Dual Mode Analysis of Methicillin-Resistant Staphylococcus aureus by the CRISPR/Cas12a-Assisted Exonuclease-Mediated Signal Cycle.

Methicillin-resistant Staphylococcus aureus (MRSA) is the main Gram-positive bacteria isolated from patients with ocular infections and remians a huge threat to public health. Therefore, sensitive and dual-mode analysis of MRSA is of great significance for evaluating MRSA infection. We depicted a clustered regularly interspaced short palindromic repeats (CRISPR)/Cas12a-based biosensor by integrating the exonuclease III (Exo III)-enhanced fluorescence and colorimetric signals for sensitive and dual-mode analysis of methicillin resistance in MRSA without needing nucleic acid amplification.
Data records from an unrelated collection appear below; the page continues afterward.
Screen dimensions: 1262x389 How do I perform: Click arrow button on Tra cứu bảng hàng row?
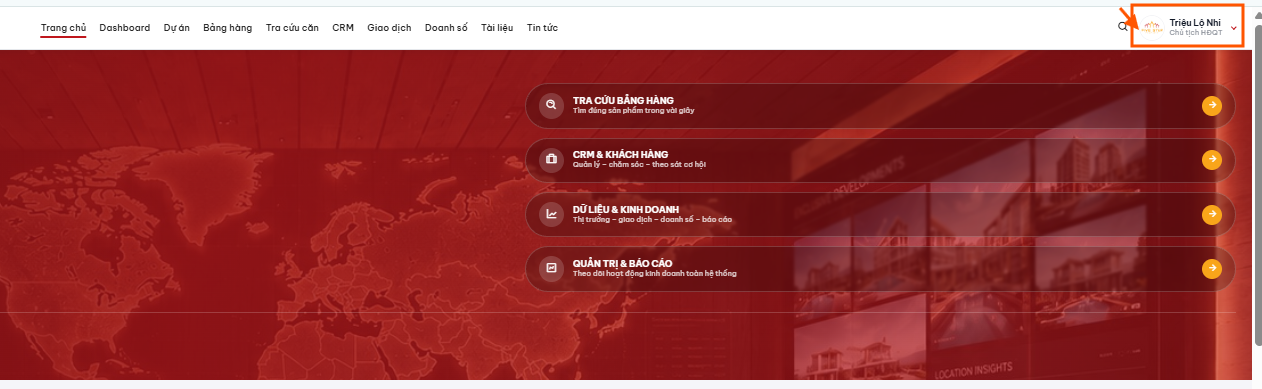(1212, 105)
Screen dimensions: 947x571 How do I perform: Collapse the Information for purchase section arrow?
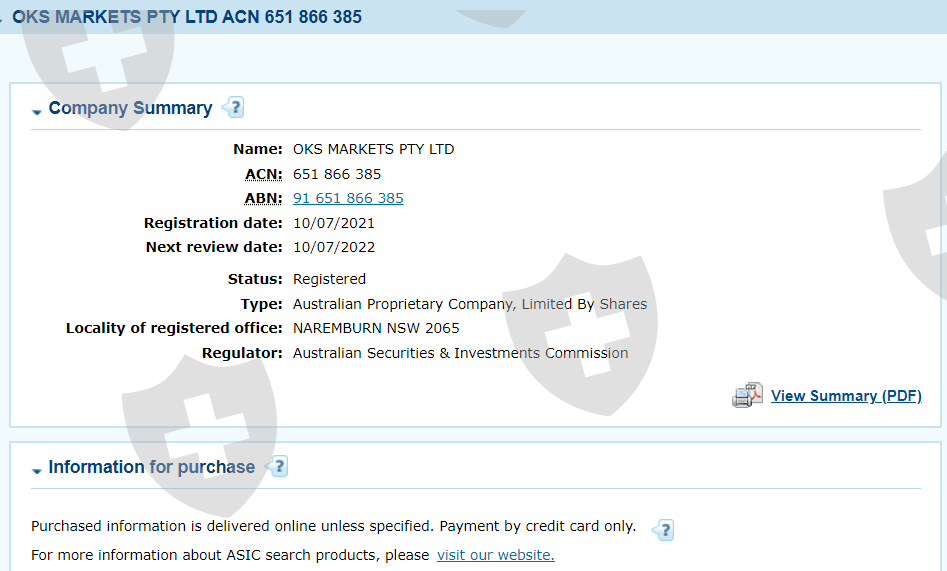[x=37, y=470]
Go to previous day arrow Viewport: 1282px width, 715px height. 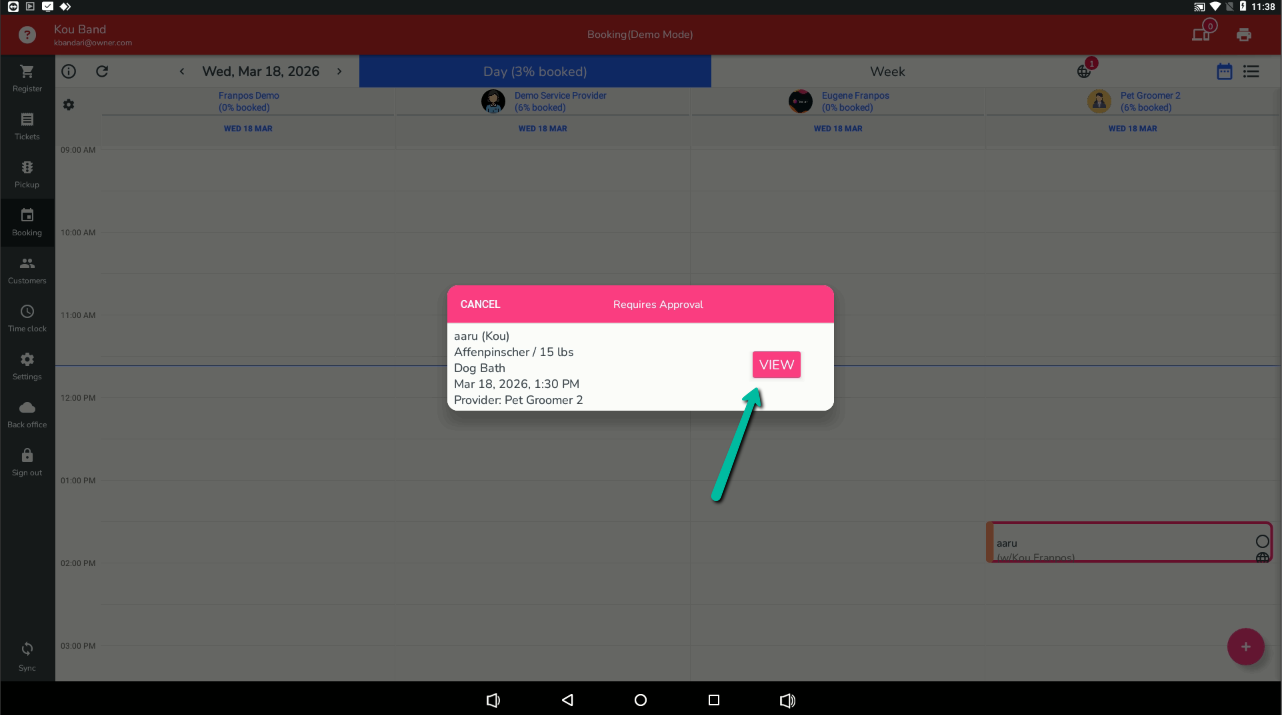pos(182,71)
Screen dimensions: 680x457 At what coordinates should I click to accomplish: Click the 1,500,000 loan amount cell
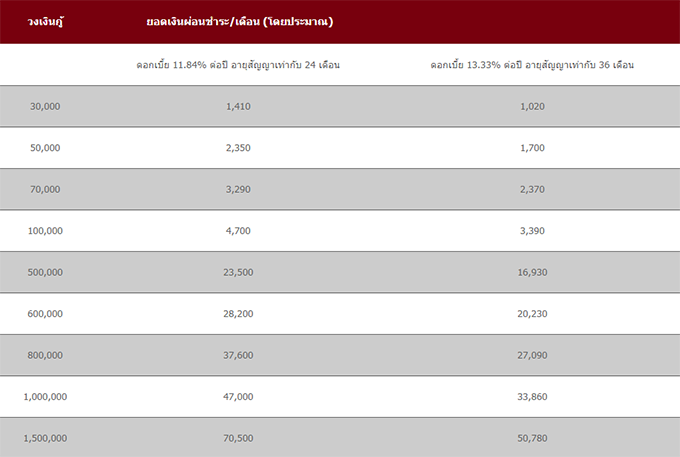[x=45, y=438]
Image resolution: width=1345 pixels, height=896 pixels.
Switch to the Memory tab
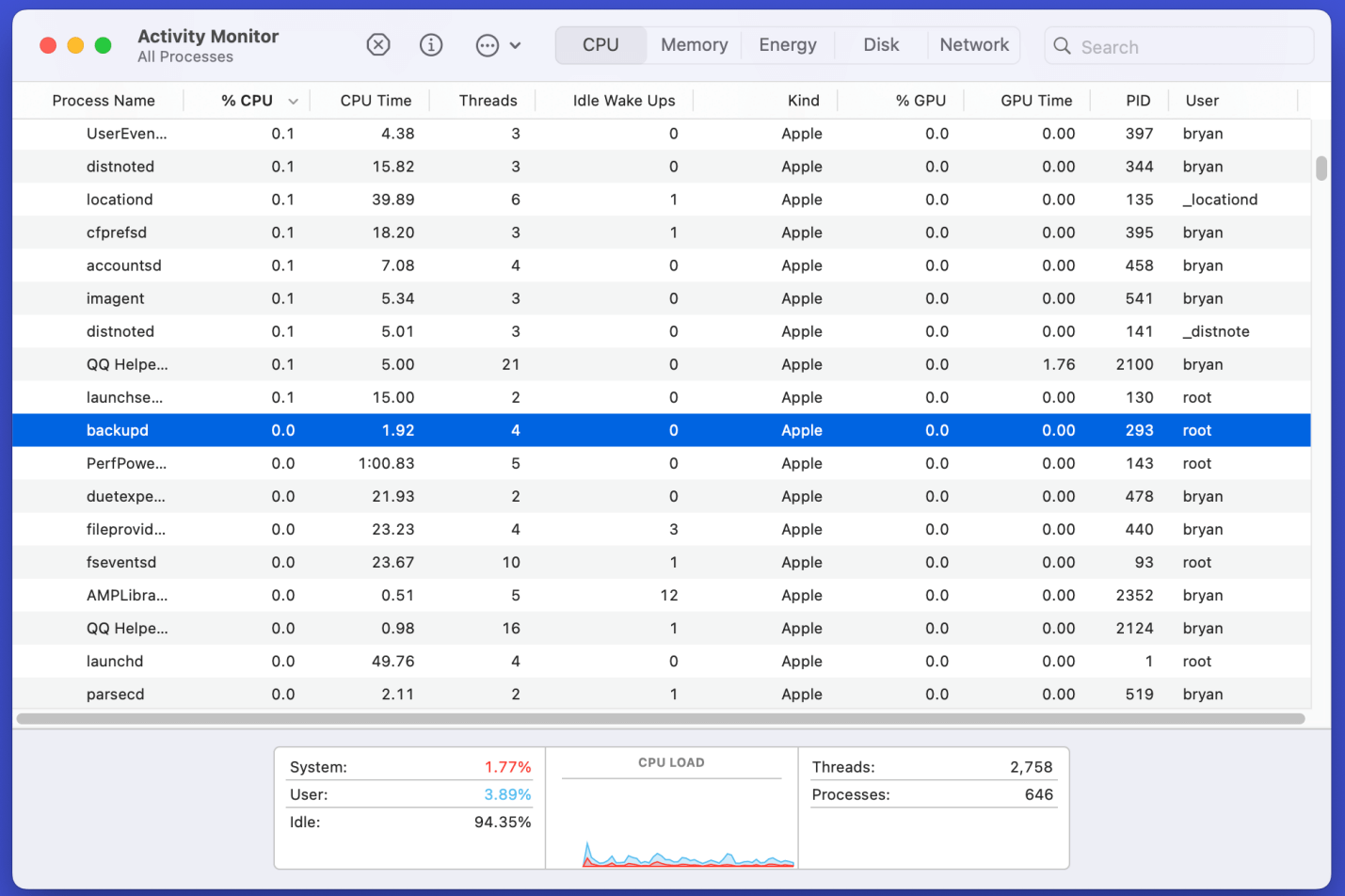pyautogui.click(x=694, y=44)
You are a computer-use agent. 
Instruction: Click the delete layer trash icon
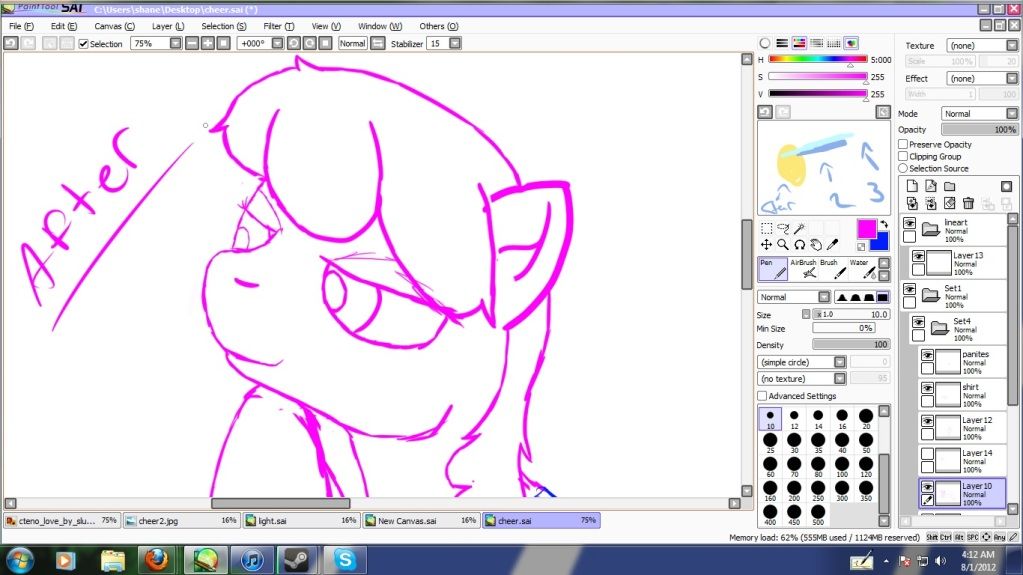(968, 204)
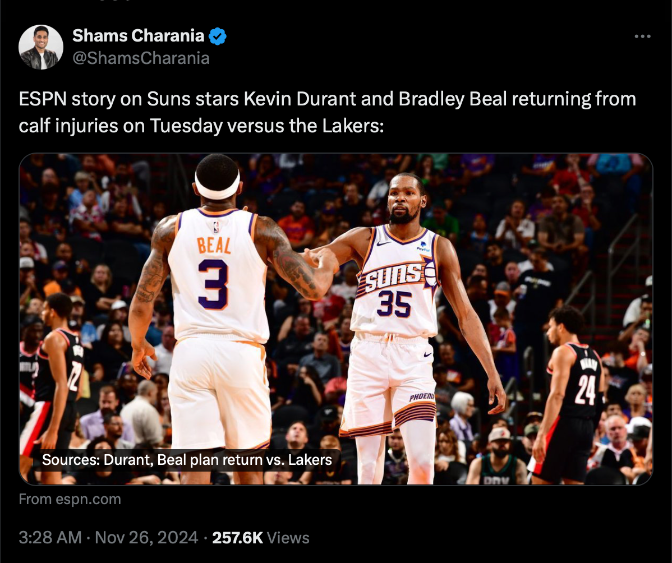This screenshot has height=563, width=672.
Task: Click Durant's number 35 Suns jersey
Action: [x=394, y=298]
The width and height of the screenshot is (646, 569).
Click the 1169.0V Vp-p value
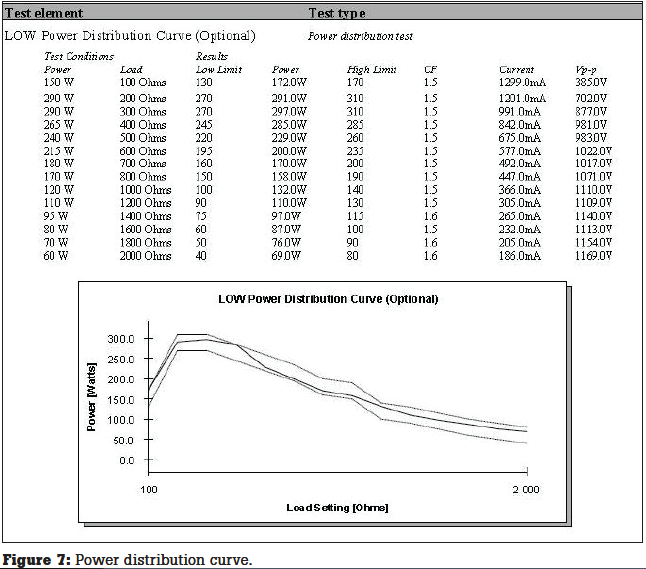(591, 256)
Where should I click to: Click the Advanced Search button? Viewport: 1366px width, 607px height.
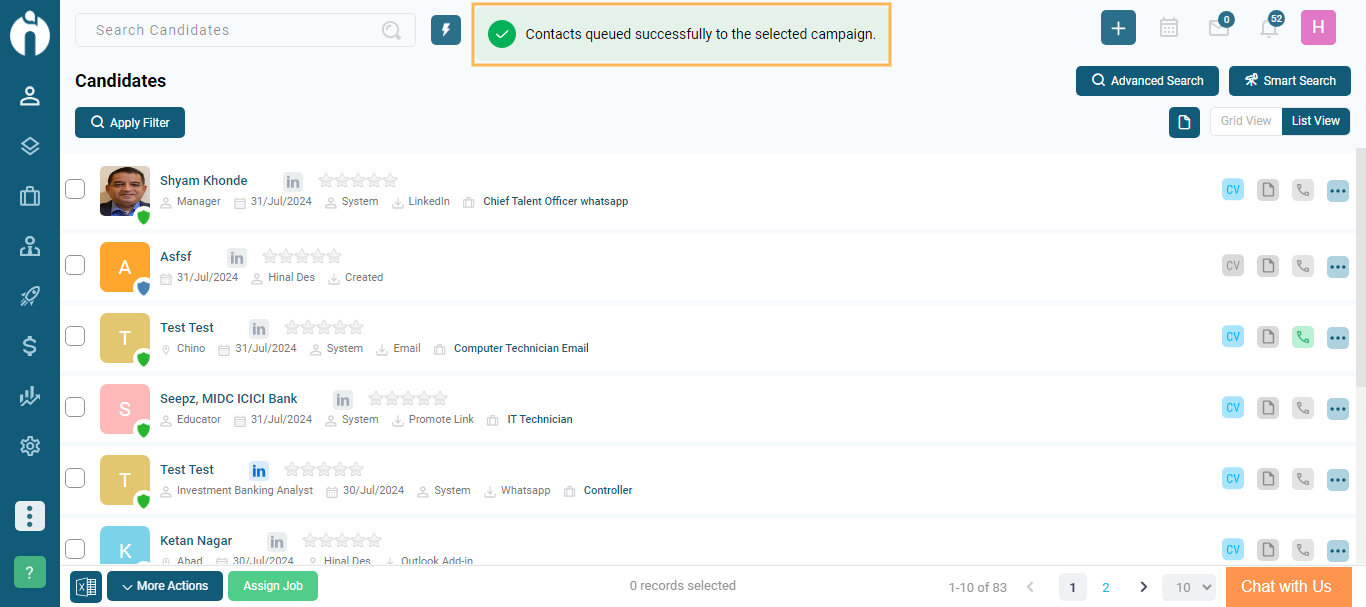pos(1147,81)
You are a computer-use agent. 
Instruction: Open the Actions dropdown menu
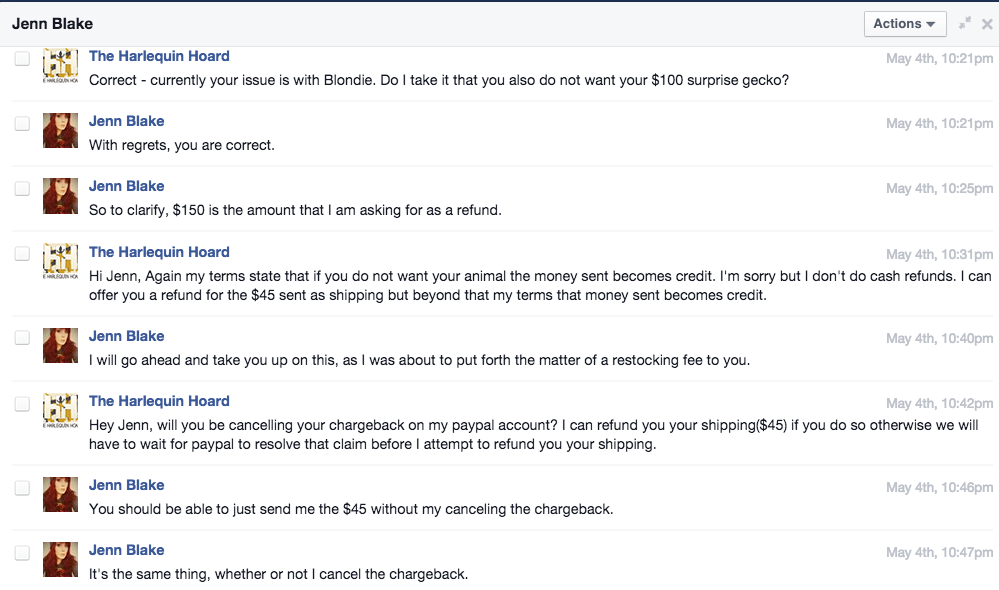coord(905,24)
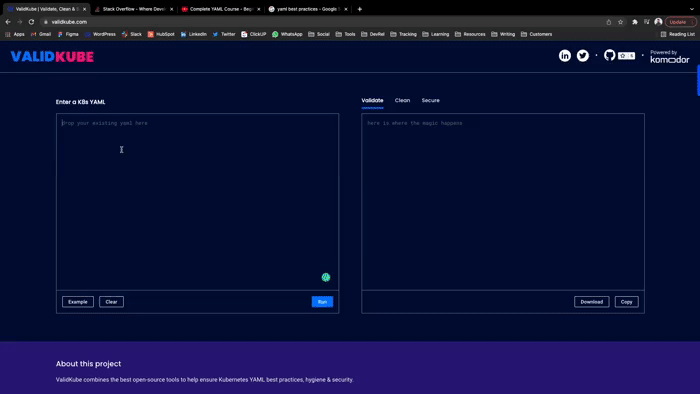This screenshot has width=700, height=394.
Task: Click the GitHub star count badge
Action: coord(626,56)
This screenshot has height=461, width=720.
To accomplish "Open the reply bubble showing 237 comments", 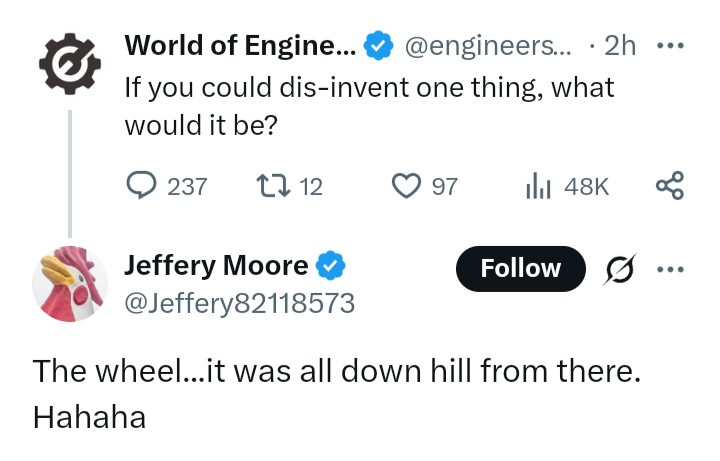I will [141, 186].

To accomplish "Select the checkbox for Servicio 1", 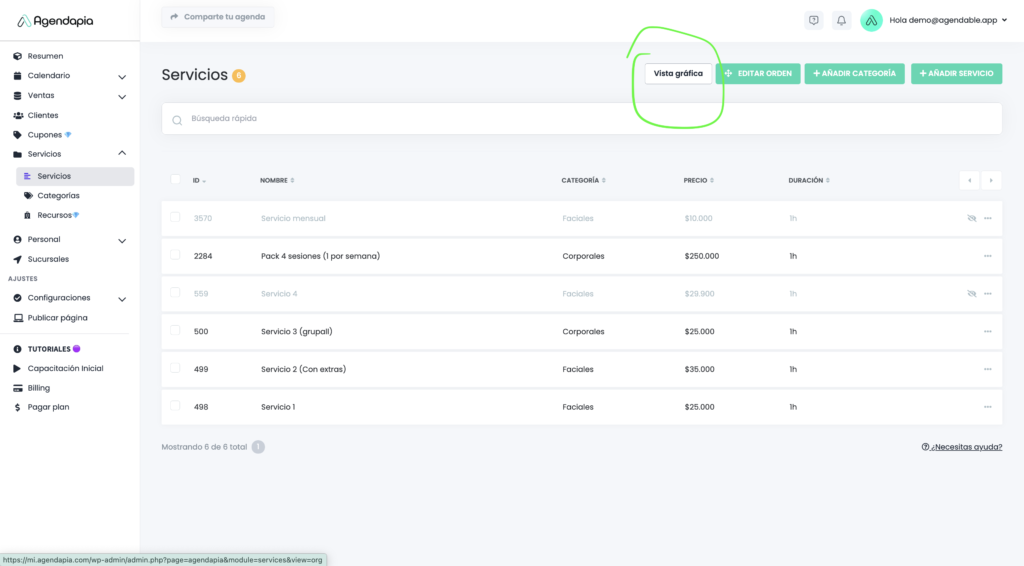I will point(175,406).
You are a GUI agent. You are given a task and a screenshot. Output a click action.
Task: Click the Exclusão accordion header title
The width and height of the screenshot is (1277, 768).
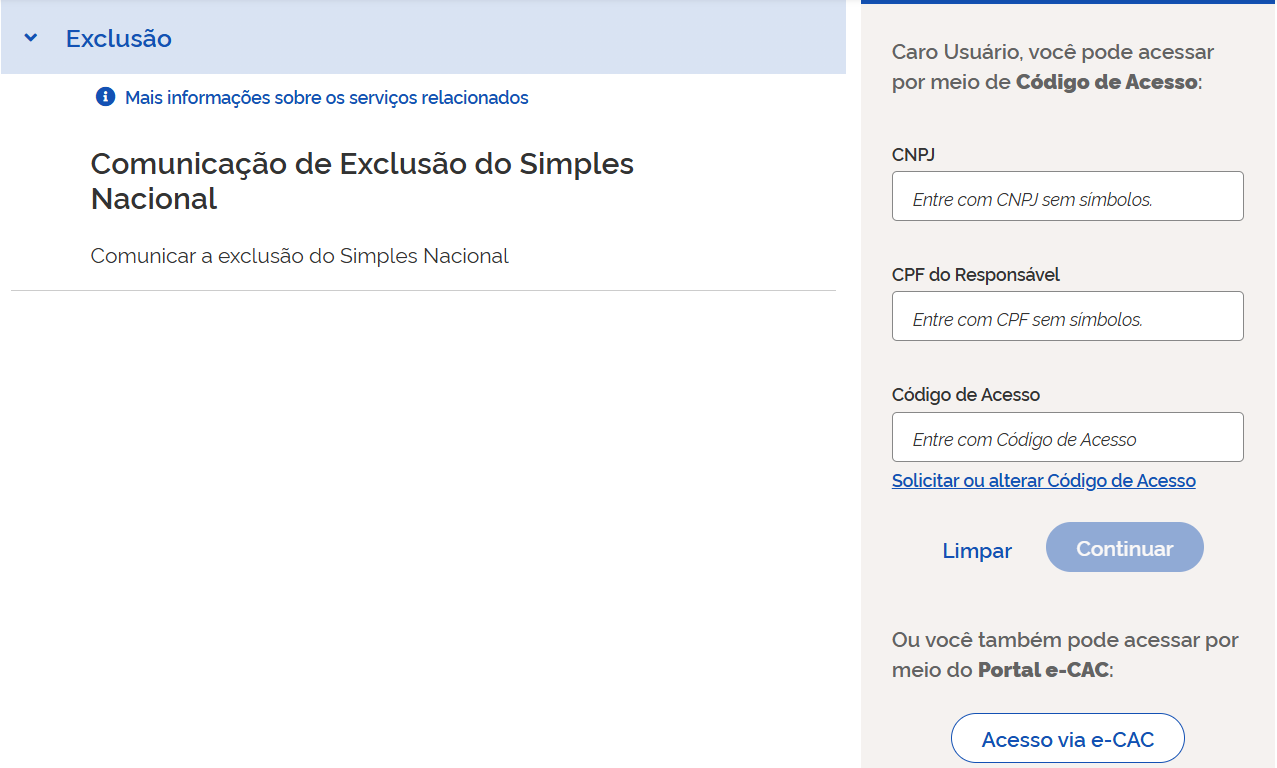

In this method, Exo III-assisted signal recycling is triggered only when the target mecA gene activates the CRISPR/Cas12a complex, and the HP probes on the surface of magnetic nanoparticles are cleaved by the trans-cleavage activity of Cas12a. Taking the merits of the trans-cleavage activity of the CRISPR/Cas12a system and the Exo III-assisted signal recycling, this approach exhibits an exceptionally elevated detection threshold for the mecA gene. Besides MRSA detection, this accurate and sensitive sensor can be employed to assess additional biomarkers in disease diagnosis by simply changing the crRNA.